Cold weather training tips
How to run efficiently at lower temperatures
The thing with running and wanting to run PBs is that to complete the training you need to do to achieve this, you have to go running no matter what the weather is like. Generally the cold isn't going to stop you actually running. It’s the stuff that comes with the colder weather, like snow, ice, hail, sleet, black ice, and possibly the thought that you're better off being next to the fire, that might affect your plans.
Scott is a British long distance athlete who represented Team GB at the 2012 Olympics. His marathon PB is currently 2:10:55.
When you eventually make your way out the door there are some things that you should be careful of. I know a lot of these are common sense but sometimes that goes out the window when all you want to do is get the run done and get back inside!
As it is cold make sure you start off gently and let your muscles warm up. If this means adding on an extra 10 minutes to your run then fine, no one ever got unfit by running more miles. If you're one of these people who worships the GPS and likes to have each run done at a certain pace then perhaps start the run after a 10 minute warm up jog/walk - you'll be surprised at the difference it makes.
I hate running in the cold because I would rather be too hot than too cold. I am not opposed to sweating and this is often the case as I have to be layered up to go running. We call it 'full battle gear' - getting ready to tackle the elements.

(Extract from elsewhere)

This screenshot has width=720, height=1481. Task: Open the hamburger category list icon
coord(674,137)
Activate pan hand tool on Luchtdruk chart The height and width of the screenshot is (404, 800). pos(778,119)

You always have the option to take the layers off, but if you don’t have them to start with you'll be cold the whole time!
This does mean that I do get quite hot when I’m running and generally sweat more than I would normally even though it is cold. If you have more layers on and you are sweating you shouldn't stop and sit in those clothes for an extended period of time, as this is the quickest way to get ill.
Hydration is maybe something you wouldn't have at the top of your list of things to remember when running in the cold weather, but as you are going to be sweating more and therefore losing more fluids, it is important that you replace them. I'm sure downing a cold drink is the last thing you want to be doing after getting in from a snow storm, but you'll feel a lot better the next time you go training. Perhaps warm up the drink if it makes you more likely to drink it!
You might think that running on the roads is the safest place to avoid ice and black ice but I would say heading to the trails and parks would be safer. The roads often have a lot of standing water on them and this leads to very dangerous ice patches, whereas when you head to the grass you're not going to get this. Plus the fact it might be a little bit of a softer landing if you do fall over.
There is certainly a fine line between being sensible and going running or being stupid and risking injury by going running at the wrong time and this is where snow and ice come into the equation. If the conditions are that bad don't be afraid to go on the treadmill for a couple of day. If that is just not possible a day’s rest is not going to kill you either. Be sensible and be smart and most importantly be safe out there. If none of those options work for you, alternatively you could just move to the Caribbean!